# EXCERPT
Syllabus

Downloadable Version

We provide an annotated downloadable (draft) pdf version of the syllabus. It also also linked-to from other sections of the site. If there is a disagreement between the website and the pdf version, the website version may be newer. Let us know if you see differences. (See below for email etiquette.)

The core content of the downloadable syllabus follows below for easier on-line browsing. Note that some of the dates and times may correspond to earlier instances of STAT 447.

Overview

Data science is emerging as a field that is revolutionizing science and industries alike. Work across nearly all domains is becoming more data driven, affecting both the jobs that are available and the skills that are required. As more data and ways of analyzing them become available, more aspects of the economy, society, and daily life will become dependent on data.

Source: Envisioning the Data Science Discipline: The Undergraduate Perspective. National Acadamies, 2018.

This course provides the principal programming foundations for working with data at scale.

Data analysts are in demand, and particularly those who can walk the walk and not only talk the talk. This course aims for a “hands-on, roll-up-your-sleeves” learning-by-doing approach which can be highly rewarding to those willing to put in the required effort.

# COLLECTED MATERIAL
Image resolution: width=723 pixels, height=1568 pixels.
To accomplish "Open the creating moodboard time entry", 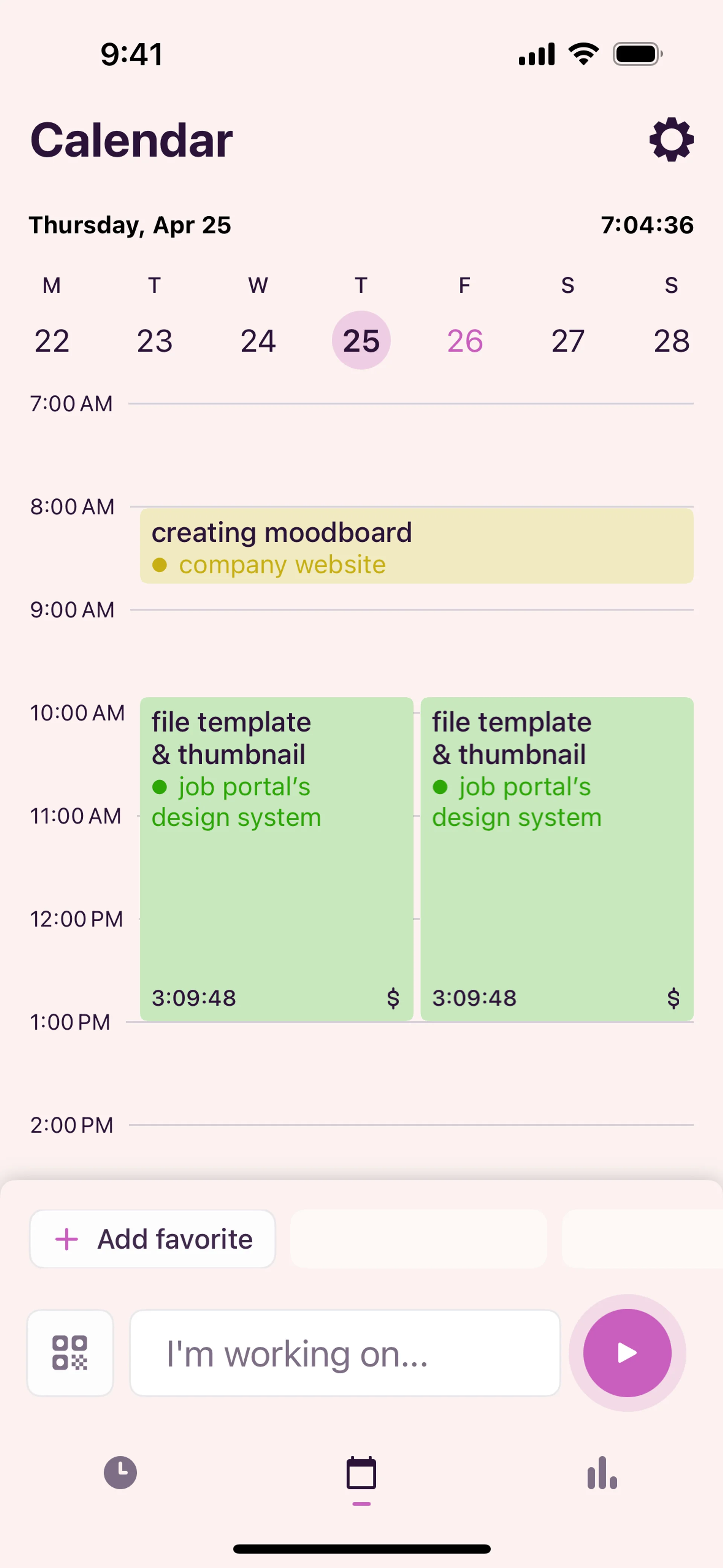I will (416, 546).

# WRITTEN REQUEST
Please extend the data science course syllabus with a few more paragraphs, starting after its last sentence.

# TASK ANSWER
Learning Objectives

After this course, students should be able to …

  • analyze code in multiple data science programming languages;
  • write short programs in several relevant languages;
  • manipulate files and data using the command-line;
  • access data from relational databases using basic SQL commands;
  • utilize git for version control, collaboration and publishing;
  • use R as a language and environment for programming with data;
  • solve new data science problems using these tools;
  • know a variety a tools based on first-hand experience;
  • show your skills via a group-project with a topic of your choice.

Credits

The course counts for three credits for undergraduate students, and for four credits for graduate students. Graduate students are required to submit more extensive homework assignments.

Key Facts

Core Content

  • shell for managing files, commands, information flow, …
  • git for modern version control supporting social computing
  • sql as a base layer for data management and control
  • markdown for programmatic control of html, pdf, … communication
  • R for programming with data, and our core building block
  • plus some extras such as GitHub Actions, Docker and more

Instructional Staff

The setup and timetable for office hours is as follows:

Title Name Location Hours Type / Booking
Instructor Dirk Eddelbuettel Zoom Mon 11am - noon Open
Zoom Mon 4pm - 5pm Open
Zoom via calendly appointment Thu 4pm - 5:30pm 15m, one-on-one
TA Linjun Huang Zoom Wed 11am - noon Open
Zoom Fru 11am - noon Open

We offer two types of office hours. The first type is open with an open door where you can walk in and out, attend every week, or never—as you see fit. The second type are individual one-on-one office hours that are fifteen minutes each, and which you book via the calendly link above. We ask that you limit your use of these to two or three per term to allow everybody a turn. Under genuinely exceptional circumstances, additional visits can be scheduled on demand. (Note that the Zoom links above differ per time slot. Make sure you pick the correct one.)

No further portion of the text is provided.